Guardiola’s charges twice visited the Emirates Stadium during that period, drawing 2-2 with Arsenal in the Champions League quarter-finals in 2010 and losing 2-1 in the round of 16 a year later.
Despite failing to win on either occasion – they did triumph in both second legs to advance to the next round, however – Barcelona were excellent for long periods.
They dominated possession from the first whistle and moved the ball around with the utmost precision, forcing an Arsenal side who were used to doing similar things domestically to chase shadows.
The same could not be said in the opening half on Tuesday evening. Luis Enrique’s men were sloppy at times, their passing not as crisp or cohesive as their more tiki-taka-focused predecessors.
In part, that was down to Arsenal’s own alterations in the interim.
Arsene Wenger has displayed a pragmatic edge in the last year or so, the Frenchman seemingly increasingly willing to compromise his principles in the pursuit of victory.

§ What is asked:
1/ According to the football report, what was the result when Barcelona visited Arsenal in the round of 16?
2/ Carry on the report on Barcelona and Arsenal, starting after its final sentence.
The lines after this point were taken from a different source than the football report.

§ Source excerpt:
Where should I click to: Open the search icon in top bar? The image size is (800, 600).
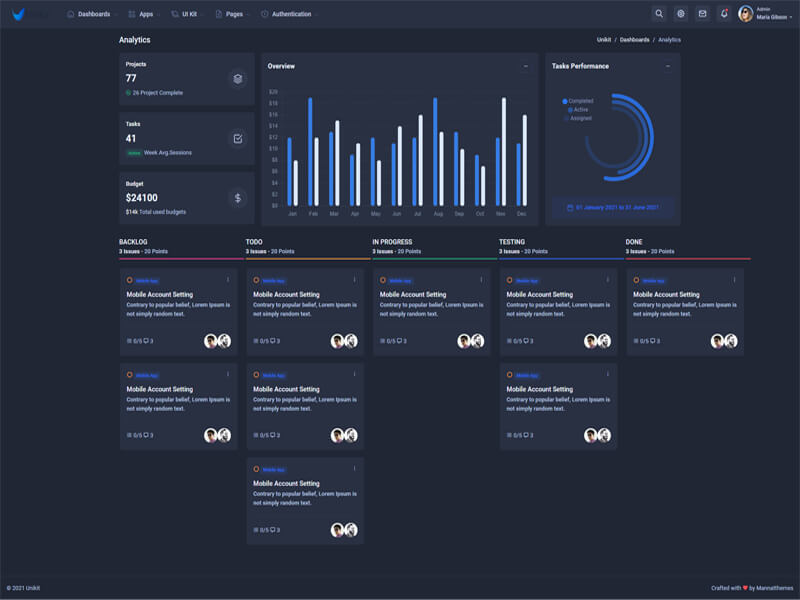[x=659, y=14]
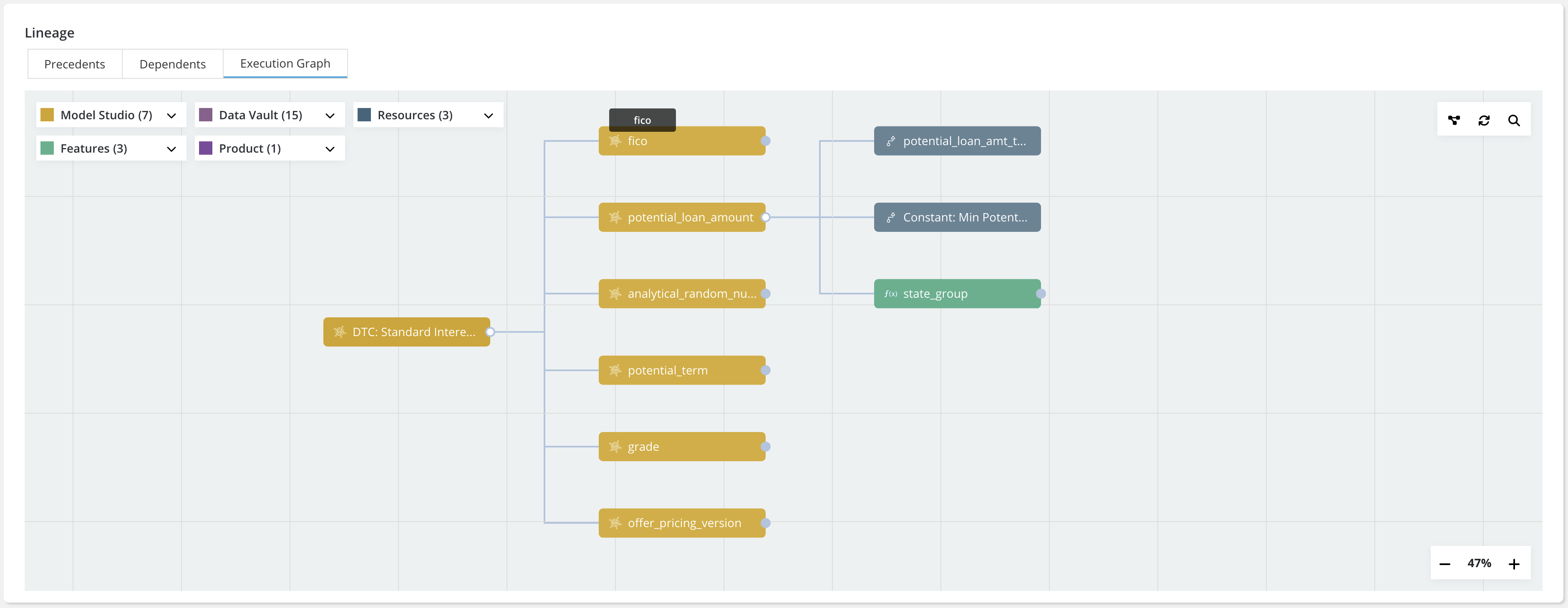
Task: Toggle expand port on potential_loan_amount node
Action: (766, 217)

§ Task-by-task outputs:
1/ Barcelona lost 2-1.

2/
Manchester City, Manchester United and Bayern Munich have all been beaten this season with an approach based on ceding control of the ball, sitting deep and springing forward with pace on the counter-attack.
A similar game plan was implemented against Barcelona, but the more important difference between Tuesday and the encounters earlier in the decade was in Wenger’s players’ collective mindset. This time, Arsenal’s off-the-ball organisation made life difficult for their illustrious opponents, who were unable to record a single shot on target in the first 45 minutes.
Barcelona have also adapted in the last few years, though.
Luis Suarez, in particular, has given them another dimension, a dose of aggression and physicality at the top of the pitch.
The Uruguayan’s willingness to run in behind helps to create space for others in the final third, but it also encourages Barcelona to occasionally look longer and go from front to back with greater speed.
The counter-attack has been added to their armoury. Even more significantly, the focus has shifted: a side that was once defined by its all-Spanish midfield trio has come to be defined by its triumvirate of South American attackers.
“We are extremely guilty and have no excuse for that first goal,” a visibly frustrated Wenger said afterwards. “Once again, like against Monaco [at this stage of last year’s competition], exactly the same thing happened. We were caught in exactly the same way.”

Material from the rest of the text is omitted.